Aircraft and Passenger Movements
| Year | Aircraft Movements |  |  |  | Passenger Movements |  |  |
| International | Domestic | Total | International | Domestic | Total |
| 2012 | 10,477 | 5,673 | 16,150 |  | 306,360 | 100,616 | 406,976 |
| 2013 | 10,552 | 5,794 | 16,346 | 296,538 | 104,562 | 401,100 |
| 2014 | 11,718 | 4,830 | 16,548 | 293,125 | 91,251 | 384,376 |
| 2015 | 12,442 | 5,121 | 17,563 | 298,717 | 83,563 | 382,280 |
| 2016 | 12,585 | 4,854 | 17,439 | 316,874 | 85,991 | 402,865 |
| 2017 | 11,497 | 4,483 | 15,980 | 345,975 | 78,665 | 424,640 |
| 2018 | 11,381 | 4,754 | 16,135 | 362,914 | 81,55 | 444,473 |
| 2019 | 11,969 | 4,331 | 16,299 | 392,106 | 78,866 | 470,972 |
| 2020 | 3,719 | 2,199 | 5,918 | 86,137 | 31,090 | 117,227 |
| 2021 | 5,076 | 2,776 | 7,852 | 108,238 | 37,924 | 146,162 |
| 2022 | 6,937 | 2,946 | 9,883 | 246,286 | 57,414 | 303,700 |
| 2023 | 7,499 | 2,964 | 10,463 | 291,739 | 61,626 | 353,365 |
| 2024 | 7,806 | 2,949 | 10,755 |  | 343,767 | 64,046 | 407,813 |

==Botswana Defence Force Air Wing==
Botswana Defence Force Air Wing VIP Flight Wing is based at the airport.

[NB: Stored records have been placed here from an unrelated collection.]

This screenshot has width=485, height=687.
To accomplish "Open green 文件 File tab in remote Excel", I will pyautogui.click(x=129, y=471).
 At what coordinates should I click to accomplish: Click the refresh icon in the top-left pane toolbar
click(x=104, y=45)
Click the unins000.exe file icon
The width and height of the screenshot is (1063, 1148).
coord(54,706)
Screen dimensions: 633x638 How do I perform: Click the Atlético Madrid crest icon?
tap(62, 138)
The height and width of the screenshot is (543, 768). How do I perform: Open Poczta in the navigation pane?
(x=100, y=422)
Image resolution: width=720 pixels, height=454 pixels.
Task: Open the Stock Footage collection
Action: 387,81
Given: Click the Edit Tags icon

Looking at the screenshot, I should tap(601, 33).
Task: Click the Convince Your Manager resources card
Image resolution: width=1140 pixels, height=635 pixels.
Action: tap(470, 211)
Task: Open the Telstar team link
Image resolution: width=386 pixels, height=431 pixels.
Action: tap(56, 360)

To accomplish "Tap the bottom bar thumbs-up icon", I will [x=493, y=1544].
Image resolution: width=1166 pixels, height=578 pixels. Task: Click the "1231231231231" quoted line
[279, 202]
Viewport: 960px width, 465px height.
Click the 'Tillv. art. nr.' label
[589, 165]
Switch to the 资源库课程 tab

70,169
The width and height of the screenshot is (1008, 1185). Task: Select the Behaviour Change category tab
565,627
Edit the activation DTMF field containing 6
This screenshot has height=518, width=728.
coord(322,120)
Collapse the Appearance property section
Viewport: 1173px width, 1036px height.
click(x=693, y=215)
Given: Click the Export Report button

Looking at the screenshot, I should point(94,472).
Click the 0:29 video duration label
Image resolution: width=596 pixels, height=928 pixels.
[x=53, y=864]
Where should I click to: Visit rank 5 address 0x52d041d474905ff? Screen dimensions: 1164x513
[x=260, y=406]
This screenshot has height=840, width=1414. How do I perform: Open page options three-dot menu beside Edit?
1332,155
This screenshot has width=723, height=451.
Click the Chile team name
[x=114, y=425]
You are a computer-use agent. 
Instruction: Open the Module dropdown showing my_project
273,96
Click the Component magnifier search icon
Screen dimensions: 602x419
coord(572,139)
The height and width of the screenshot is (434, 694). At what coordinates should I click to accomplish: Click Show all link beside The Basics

==Accidents and incidents==

On 11 October 1999, an Air Botswana pilot, Captain Chris Phatswe, commandeered a parked Aérospatiale ATR 42 aircraft A2-ABB without authorization in the early morning and took off. Once in the air, he asked by radio to speak to the president, Air Botswana's general manager, the station commander, central police station and his girlfriend, among others. Because the president was out of the country, he was allowed to speak to the vice president. In spite of all attempts to persuade him to land and discuss his grievances, he stated he was going to crash into some aircraft on the apron. After a total flying time of about 2 hours, he did two loops and then crashed at 200 knots into Air Botswana's two other ATR 42s parked on the apron. The captain was killed but there were no other casualties.

Airline sources say the pilot had been grounded on medical reasons, refused reinstatement and regrounded until February 2000. Air Botswana operations were crippled, as the airline temporarily only had one aircraft left – a BAe 146 that was grounded with technical problems.